The Tribunal recommended substantial redress to settle this 'unique' claim. Lengthy negotiations with the Office of Treaty Settlements then began. Finally, on October 29, 2011, Minister of Treaty Negotiations, and Attorney-General, Hon. Christopher Finlayson and Ngāti Apa ki te Rā Tō signed a Deed of Settlement in a moving ceremony at Omaka Marae. 

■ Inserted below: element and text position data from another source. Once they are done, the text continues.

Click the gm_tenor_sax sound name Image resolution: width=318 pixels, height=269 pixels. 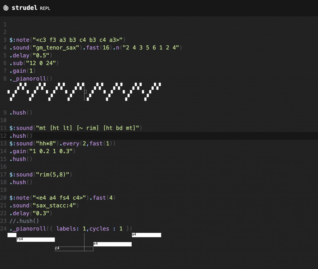click(x=56, y=48)
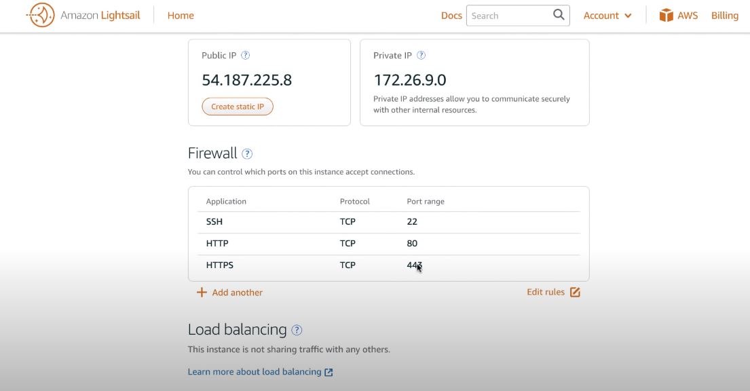Open the Load balancing help tooltip
This screenshot has width=750, height=391.
point(295,330)
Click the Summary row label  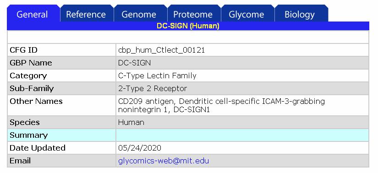pyautogui.click(x=29, y=135)
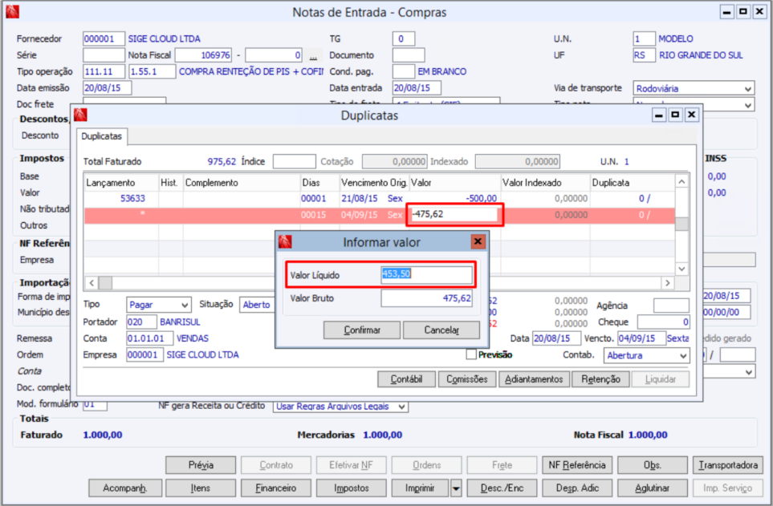Click the Valor Líquido input field

[426, 275]
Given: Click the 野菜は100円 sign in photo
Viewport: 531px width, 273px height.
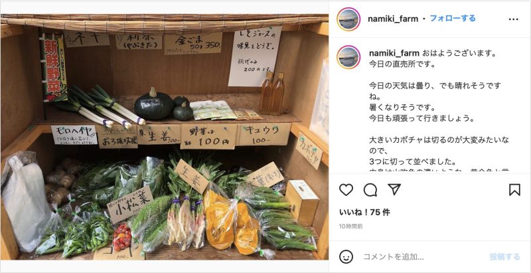Looking at the screenshot, I should [x=208, y=137].
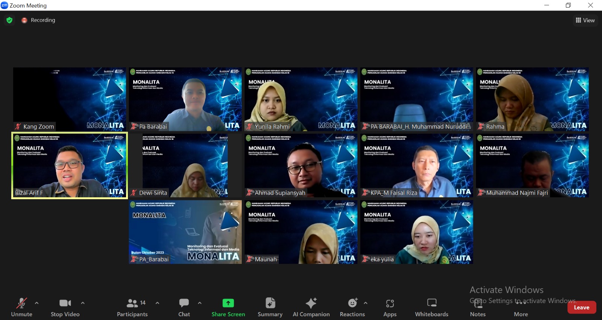Open the meeting Summary
Viewport: 602px width, 320px height.
(270, 307)
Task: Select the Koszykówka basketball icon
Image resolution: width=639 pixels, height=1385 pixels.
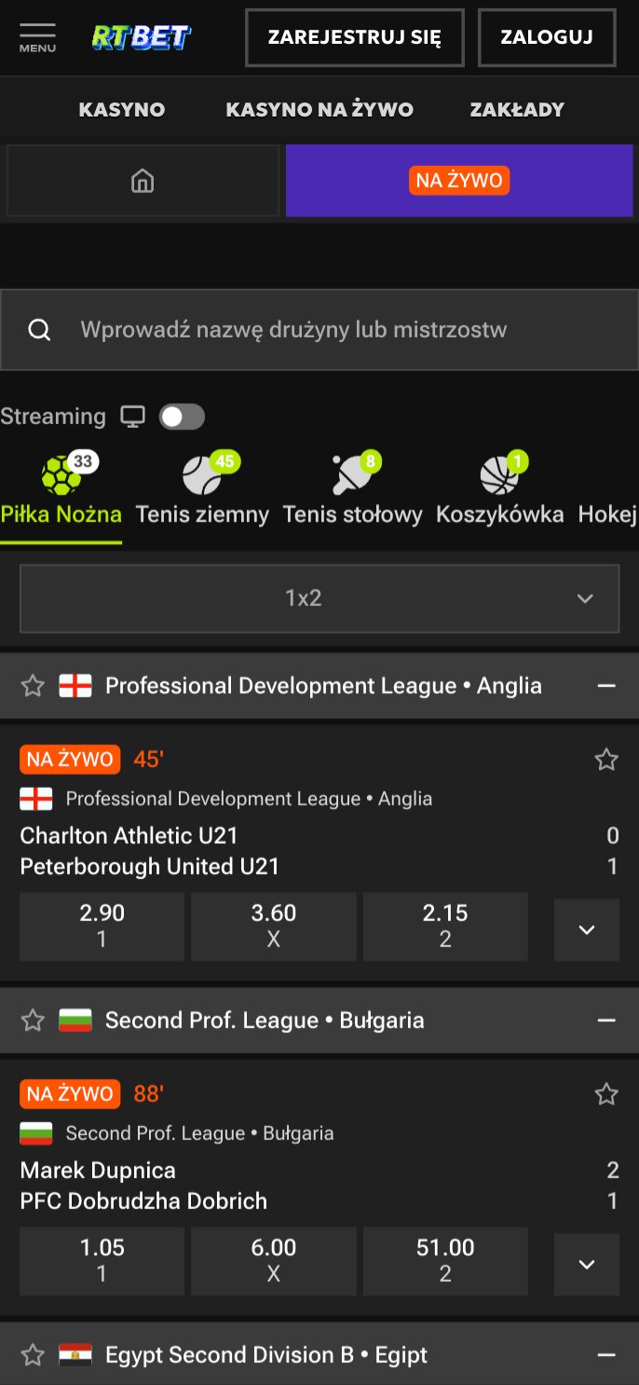Action: point(497,475)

Earlier in the day Kath Hemi had signed the Deed from her hospital bed. The Minister said he profoundly regretted the Crown's failure since 1840 to acknowledge the mana and rangatiratanga of Ngāti Apa ki te Rā Tō. The result of this failure had a devastating impact on the social and economic wellbeing of the iwi and its development. A little over three weeks later Kath Hemi passed away. She was 85. This settlement was a long-awaited vindication of the generations of Ngāti Apa ki te Rā Tō people, including Aunty Kath Hemi, who despite almost insurmountable difficulties never gave up the struggle for recognition and justice for her iwi.